Professora – Eu não sinto falta da Pedagogia Waldorf porque eu uso ainda muito ela. A gente trabalha os ritmos e as épocas. Eu me sentia muito mal quando as professoras do fundamental falavam que as crianças não sabiam pegar no lápis, a minha autoestima ia lá no pé. Eu consigo enxergar esses dois lados e viver com essa chama da Pedagogia Waldorf acesa através dos contos de fadas, da roda, do teatro e ver que o pessoal do Etapa, os estagiários ficam encantados de ver a roda e ver decorado o ritmo. Eu dou para eles o CD que eu digitei os ritmos que a gente tinha. Eu digitei tudo, fiz uma pasta. Eu gosto dessa autonomia de poder fazer isso, admirada pelas pessoas que vêm de fora. Tenho 25 alunos na sala agora. Essas pessoas de fora percebem a calma que as crianças ficam quando eu estou perto. Se eu sair, eles vão atrás de mim. Eles percebem que a criança se espelha no professor. Os professores que vieram para cá depois tentam aprender. A nossa força, dos antigos, é forte, e os novos querem se espelhar. Ficam encantados na pedagogia Waldorf. Eles falam: “Por isso que eles são mais calmos.”
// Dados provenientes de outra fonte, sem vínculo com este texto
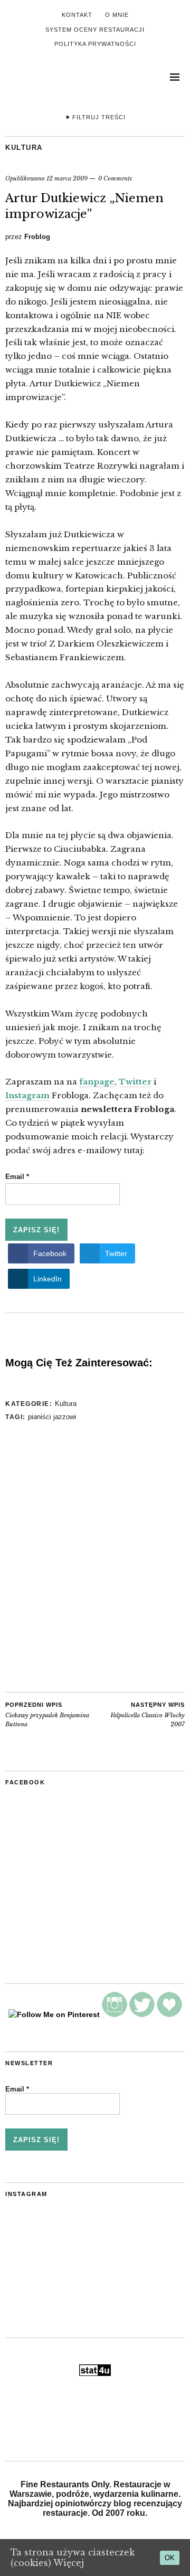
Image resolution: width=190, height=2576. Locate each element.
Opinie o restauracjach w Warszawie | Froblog (47, 80)
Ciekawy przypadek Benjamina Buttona (47, 1715)
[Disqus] (95, 1558)
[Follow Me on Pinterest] (54, 2014)
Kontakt (77, 15)
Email (17, 1177)
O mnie (117, 15)
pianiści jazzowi (52, 1417)
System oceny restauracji (95, 29)
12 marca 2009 (67, 178)
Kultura (24, 147)
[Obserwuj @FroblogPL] (142, 2014)
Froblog (37, 237)
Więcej (68, 2563)
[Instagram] (114, 2014)
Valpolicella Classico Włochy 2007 (147, 1715)
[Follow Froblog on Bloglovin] (169, 2014)
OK (170, 2558)
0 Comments (115, 178)
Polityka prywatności (95, 44)
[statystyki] (95, 2373)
Professora – Hoje a maior parte dos pais participa da aprendizagem na escola. Se você chama, eles vêm, se você liga, eles atendem. Escola e família estão trabalhando juntas. Fazemos festas, eventos. Os pais filmam. No apostilamento você cobra muito, atividade, atividade, às vezes você não tem tempo daquele olhar para a criança de três anos. Nessa parte, eu sinto falta da Pedagogia Waldorf. Porque a gente ensinava também, só que era ensinar de uma maneira mais lúdica. E a gente usava até o termo “ser mãe”. Hoje isso é tirado também. Eles falam: Vocês largam dessa história de ser mãe. Eu já tenho 22 anos de prefeitura.

 

O ateliê Mãos de Fada

Alunos visitando o Ateliê Mãos de Fada

Durante a gestão de Luciana Retz foi criado no município o ateliê Mãos de Fada, uma cooperativa de costureiras e artesãos que confeccionavam bonecas Waldorf de diversos tamanhos e modelos e vários tipos de brinquedos de madeira, que eram comercializados para jardins de infância Waldorf de muitas outras cidades. Depois daquele período, o ateliê acabou fechando.